Court Opinion

ID: 9807121
Source: CourtListenerOpinion
Date Created: 2023-08-31 19:50:02.76628+00
Date Added: 2024-06-11T11:25:41.173374
License: Public Domain

KAVANAUGH, Circuit Judge,
dissenting:
Kimberly Pisinski is an attorney. She has brought a lawsuit challenging the constitutionality of the Consumer Financial Protection Bureau. The majority opinion holds that she lacks standing. I respectfully disagree. In my view, Pisinski has standing. She contracts with a company known as Morgan Drexen and works together with Morgan Drexen employees to provide debt settlement and bankruptcy services to consumers who are in debt. These services are intended to help people in debt negotiate better terms with their creditors. Consumers are charged a fee for some of these services.

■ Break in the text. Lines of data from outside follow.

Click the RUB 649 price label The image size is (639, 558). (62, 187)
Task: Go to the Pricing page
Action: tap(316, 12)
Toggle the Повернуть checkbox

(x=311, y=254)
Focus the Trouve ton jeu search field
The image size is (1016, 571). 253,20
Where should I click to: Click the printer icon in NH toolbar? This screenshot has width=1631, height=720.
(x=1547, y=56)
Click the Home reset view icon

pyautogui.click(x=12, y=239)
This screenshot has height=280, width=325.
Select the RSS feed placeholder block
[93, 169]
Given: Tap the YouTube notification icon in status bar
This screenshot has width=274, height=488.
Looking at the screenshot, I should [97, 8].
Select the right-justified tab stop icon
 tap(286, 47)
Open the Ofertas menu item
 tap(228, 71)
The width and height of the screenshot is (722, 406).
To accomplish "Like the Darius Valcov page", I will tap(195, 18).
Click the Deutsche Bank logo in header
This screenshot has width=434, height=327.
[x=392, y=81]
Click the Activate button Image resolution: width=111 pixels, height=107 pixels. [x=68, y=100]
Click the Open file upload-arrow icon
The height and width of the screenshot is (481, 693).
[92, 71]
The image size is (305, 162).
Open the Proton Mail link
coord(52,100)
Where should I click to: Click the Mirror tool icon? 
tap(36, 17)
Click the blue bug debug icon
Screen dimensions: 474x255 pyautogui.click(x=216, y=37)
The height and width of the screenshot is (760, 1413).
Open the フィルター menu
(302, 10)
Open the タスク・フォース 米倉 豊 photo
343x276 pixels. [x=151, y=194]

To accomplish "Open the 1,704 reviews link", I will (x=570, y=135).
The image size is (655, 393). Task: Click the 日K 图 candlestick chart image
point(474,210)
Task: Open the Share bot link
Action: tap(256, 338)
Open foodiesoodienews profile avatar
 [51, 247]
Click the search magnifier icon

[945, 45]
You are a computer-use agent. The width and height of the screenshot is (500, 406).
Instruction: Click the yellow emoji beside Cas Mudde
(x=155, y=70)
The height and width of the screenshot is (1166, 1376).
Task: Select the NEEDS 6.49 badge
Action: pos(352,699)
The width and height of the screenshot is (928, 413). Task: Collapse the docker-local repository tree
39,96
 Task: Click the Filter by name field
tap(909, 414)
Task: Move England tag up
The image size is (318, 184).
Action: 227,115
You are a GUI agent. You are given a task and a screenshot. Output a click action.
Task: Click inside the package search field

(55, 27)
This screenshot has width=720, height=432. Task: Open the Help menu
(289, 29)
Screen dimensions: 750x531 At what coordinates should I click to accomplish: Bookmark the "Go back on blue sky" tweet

The Bureau claims that the kind of services in which Pisinski and Morgan Drexen engage — with an up-front fee paid by consumers — is illegal. The Bureau therefore is regulating a business that Pisinski engages in. That is enough for standing. We have a tendency to make standing law more complicated than it needs to be. When a regulated party such as Pisinski challenges the legality of the regulating agency or of a regulation issued by that agency, “there is ordinarily little question” that the party has standing, as the Supreme Court has indicated. Lujan v. Defenders of Wildlife, 504 U.S. 555, 561-62, 112 S.Ct. 2130, 119 L.Ed.2d 351 (1992). So it is here.